End-to-end remove latency: Details same as write.
End-to-end lookup+indexedRead latency
Details same as write.
Varying range of lookup such that different number of objects match.
Throughput / bandwidth measurements: Varying number of clients c (0 to n).
Writes or reads or removes or mix
Same index server vs different index servers
One indexlet vs multiple different indexlets
One table vs multiple tables
Scalability
How performance varies as index gets larger and spread across multiple nodes. We can do static partitioning at creation for checking.
Nanobenchmarks: (later)
Time to insert an entry for:
varying current number of nodes in the indexlet tree (mostly a sanity check; slope same, intercept different from end-to-end).
varying entry size
repeated index entry vs different index entry
Time to lookup an entry: Details same as insert.
vary range
Time to remove an entry: Details same as insert.

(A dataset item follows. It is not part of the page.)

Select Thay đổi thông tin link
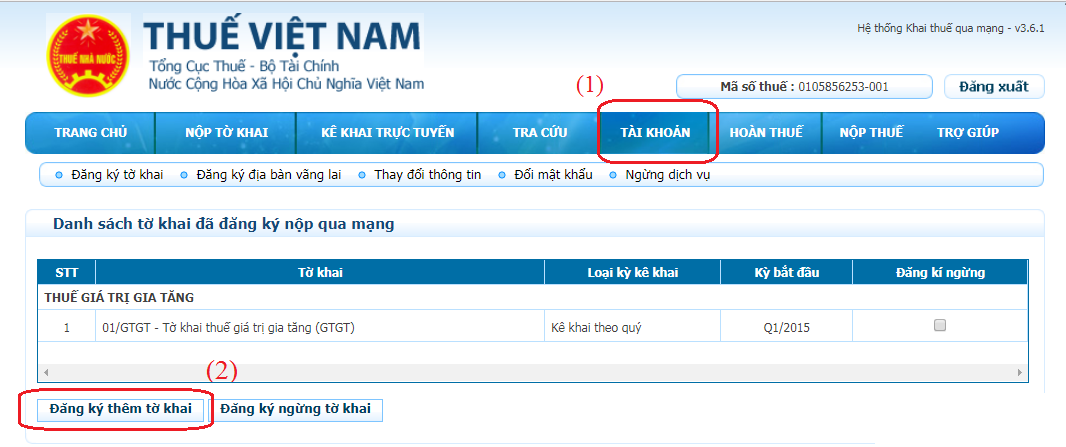1066x447 pixels. pyautogui.click(x=427, y=175)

Break down lookup+indexedRead from end-to-end into the two components
Relation between tree fanout and read/write perf
Memory footprint
We don't want to measure deletion / cleaning – can use from lsm paper. We want to see the overhead for an index. Create a large index, then measure space, divide by num of entries, calculate overhead.
Can compare malloc version and ramcloud object alloc version.
Recovery times
Verify that its the same as recovering table of that size to one recovery master.
Compare with other systems
Systems:
mySQL
H-base?
Cassandra?
Come up with more
Benchmarks:
See if there are standard benchmarks (or something that one of the above do) that measure indexing perf.
Create table, write n million indexed objects with x indexes.
Do above, then measure random indexed reads.